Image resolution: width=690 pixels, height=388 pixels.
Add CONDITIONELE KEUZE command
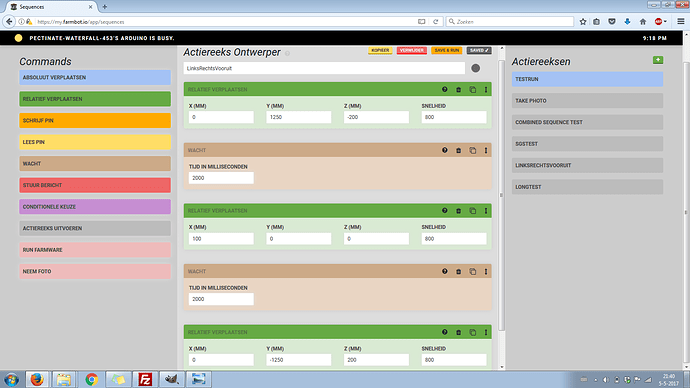tap(95, 207)
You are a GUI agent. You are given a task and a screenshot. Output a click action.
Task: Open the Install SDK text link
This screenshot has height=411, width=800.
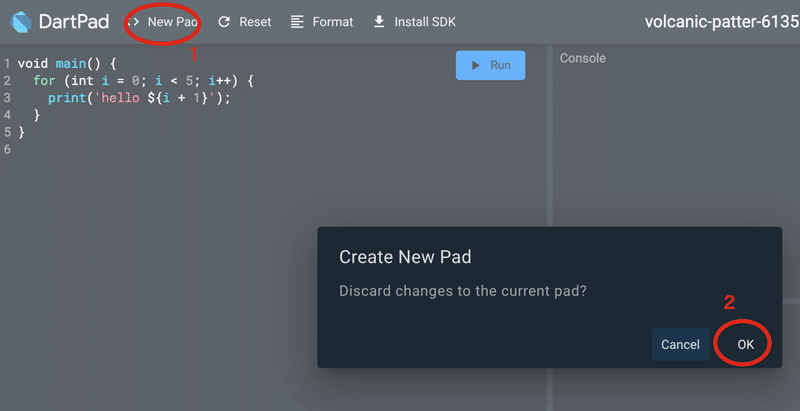[x=425, y=21]
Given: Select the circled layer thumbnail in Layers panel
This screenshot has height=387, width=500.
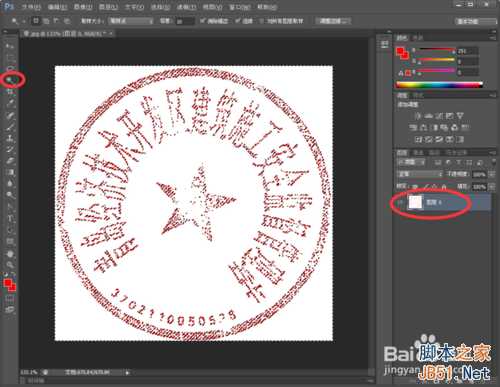Looking at the screenshot, I should pyautogui.click(x=415, y=202).
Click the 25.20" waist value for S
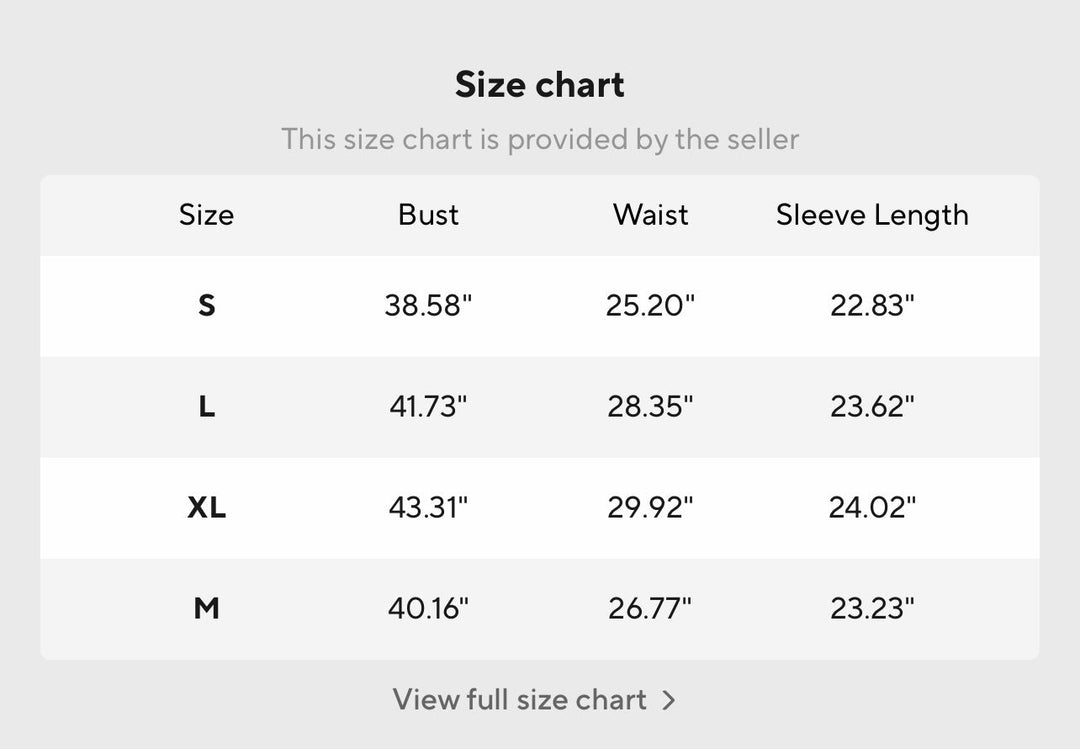 coord(651,305)
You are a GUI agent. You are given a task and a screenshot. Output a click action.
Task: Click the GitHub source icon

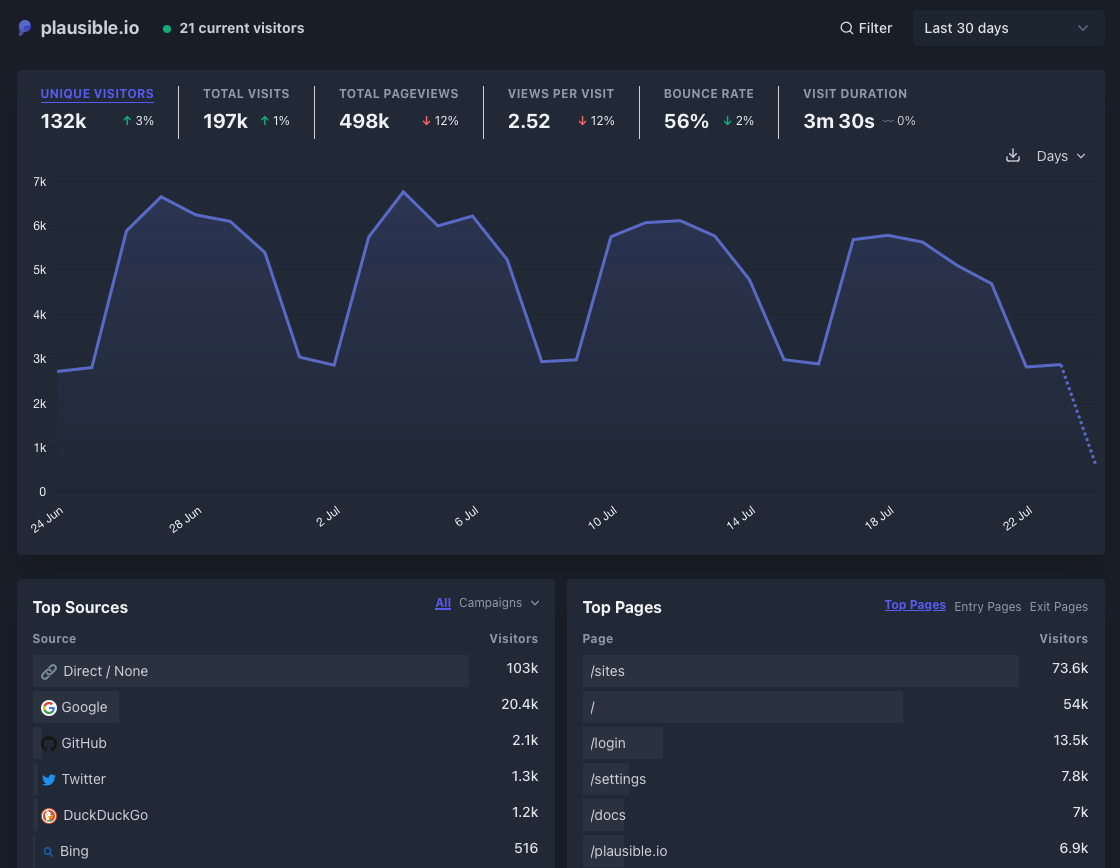coord(48,744)
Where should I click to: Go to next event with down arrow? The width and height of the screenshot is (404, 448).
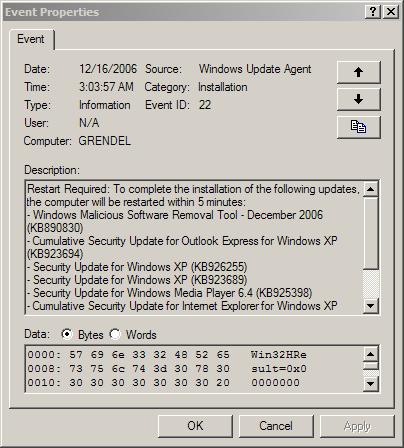click(358, 99)
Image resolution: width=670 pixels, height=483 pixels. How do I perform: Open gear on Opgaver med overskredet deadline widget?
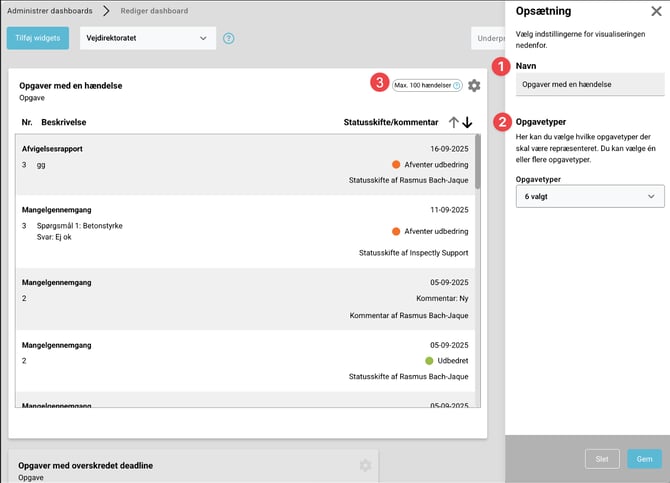(x=365, y=465)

###

» What you need to do
For this exercise, transcribe the data exactly but without its pictures.

» Task response
Image resolution: width=690 pixels, height=388 pixels.
Add CONDITIONELE KEUZE command
tap(95, 207)
You are a GUI agent. You are given a task and a screenshot. Output a click action.
Task: Open the Install SDK text link
This screenshot has height=411, width=800.
[x=425, y=21]
Given: Select the circled layer thumbnail in Layers panel
This screenshot has height=387, width=500.
Looking at the screenshot, I should pyautogui.click(x=415, y=202).
Click the 25.20" waist value for S
 coord(651,305)
You are a GUI agent. You are given a task and a screenshot. Output a click action.
Task: Click the GitHub source icon

coord(48,744)
Where should I click to: Go to next event with down arrow? The width and height of the screenshot is (404, 448).
click(358, 99)
Image resolution: width=670 pixels, height=483 pixels. How do I perform: Open gear on Opgaver med overskredet deadline widget?
(x=365, y=465)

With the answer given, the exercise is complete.